> _SHORT PROBLEM_: Can you return, word for word, the part of the WSP event router thread below that runs between "We can get the" and "idea about this?", inclusive?

— START OF TEXT SECTION —

I haven't noticed this issue before. How many events / second are you sending? If you look at the perf counters, you will find two perf counter categories relating to WSP. Start Performance Monitor and select WspEventRouter and WspEventRouterCommunication. View it in "report" style. This shows you the internal queues and the queue for each connection. You should see the queue properties at 0. Are you seeing events in any of the queues?

You can also execute "netstat -an | findstr 1300" in a cmd window. Notice what the port numbers are and if they are changing over time. Since WSP keeps the connections open, you should see the port numbers staying the same. If you're constantly seeing new port numbers then something is causing the connections to drop.

Keith

Nov 29, 2012 at 7:27 AM

Hi, Keith,

Thanks for the reply

Actually, we had commented out the perfmance counter since in some client machine we don't have the right to install that.

We can get the message eventually, but it was delayed for several minutes, we aslo noticed that WSP router on the server had eaten lots of memory (7G), and the CUP was peaking

And, the client application sits on the same pc with sever can 100% receive the message without delay. We ensure the TCP connection was established succesfully. Do you have any idea about this?

Thanks again

Coordinator
Nov 29, 2012 at 12:24 PM

How many events / seconds do you see on the server when it starts using memory? You must be queuing events on the server when it's consuming lots of memory, what queues do the perf counters show are events being queued in?

Dec 3, 2012 at 12:17 AM

In which cases the event will be queued. One event type one queue? if no message was subscribed, will the message be routed from parent to client? you means the router created lots of wsp queue, can eat out lots of memory right?

We are run some stress testing with some dummy event types. Our team member describes the iisue like:  This was about 10 minutes after a restart.  I’d restarted because my machine bluescreened, which I suspect was due to the same thing.  I had been starting the Our Application, but not sending any messages.  I can’t see anything obvious in the event logs and it seems to be fine now (I disabled all the services and started again): that router is showing about 110MB, which still seems high.

— END OF TEXT SECTION —
— START OF ENTRIES SHOWN —

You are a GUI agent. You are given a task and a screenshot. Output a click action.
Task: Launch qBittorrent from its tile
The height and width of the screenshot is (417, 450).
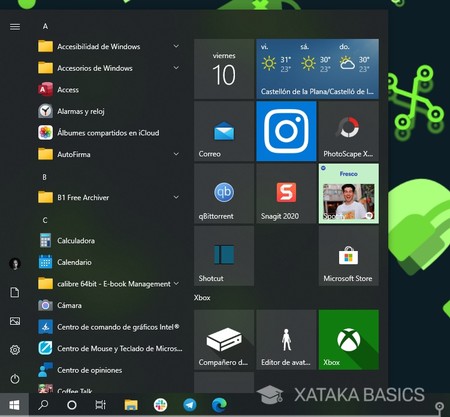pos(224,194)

— END OF ENTRIES SHOWN —
— START OF ENTRIES SHOWN —

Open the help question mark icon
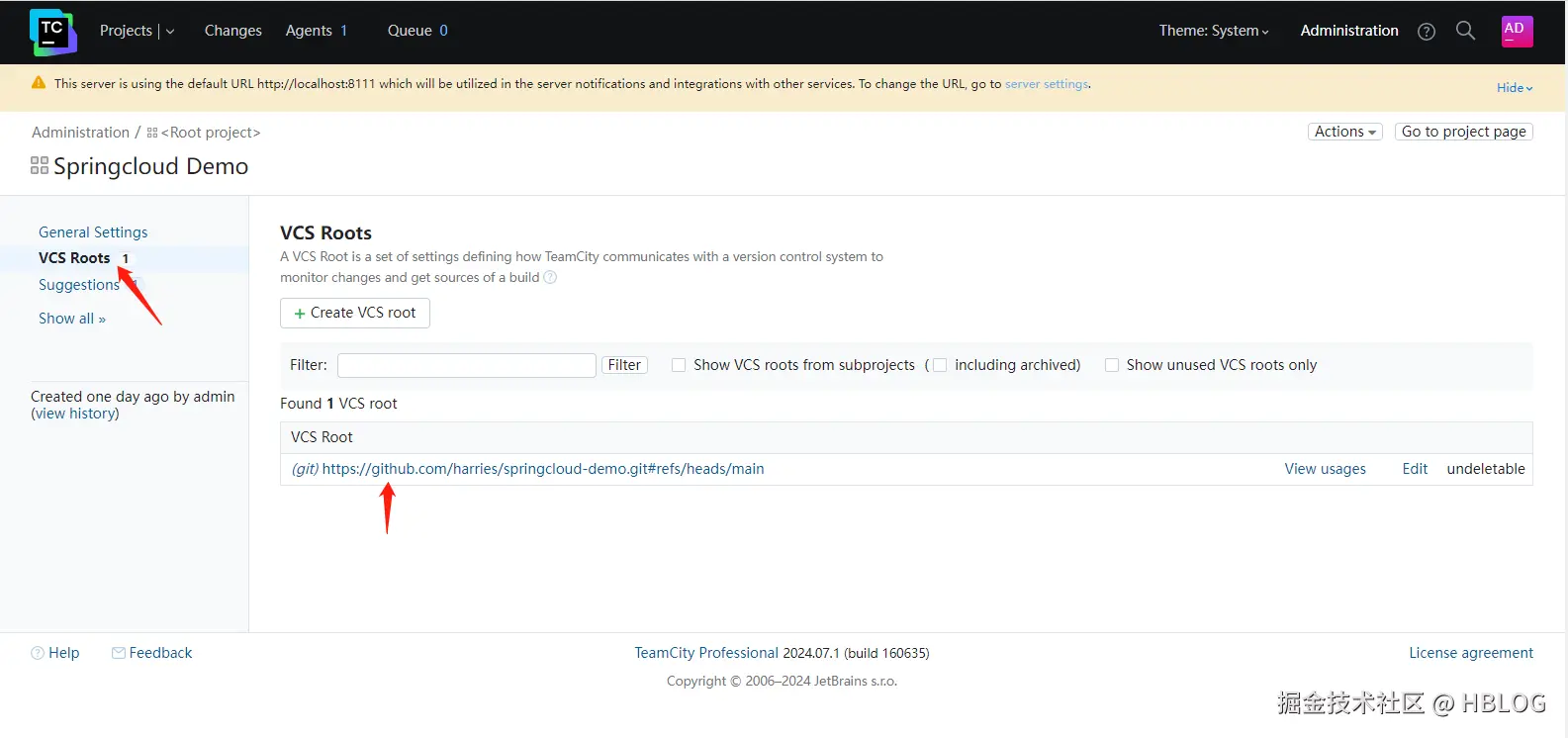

— END OF ENTRIES SHOWN —

> _COMPLETED EXERCISE_:
We can get the message eventually, but it was delayed for several minutes, we aslo noticed that WSP router on the server had eaten lots of memory (7G), and the CUP was peaking

And, the client application sits on the same pc with sever can 100% receive the message without delay. We ensure the TCP connection was established succesfully. Do you have any idea about this?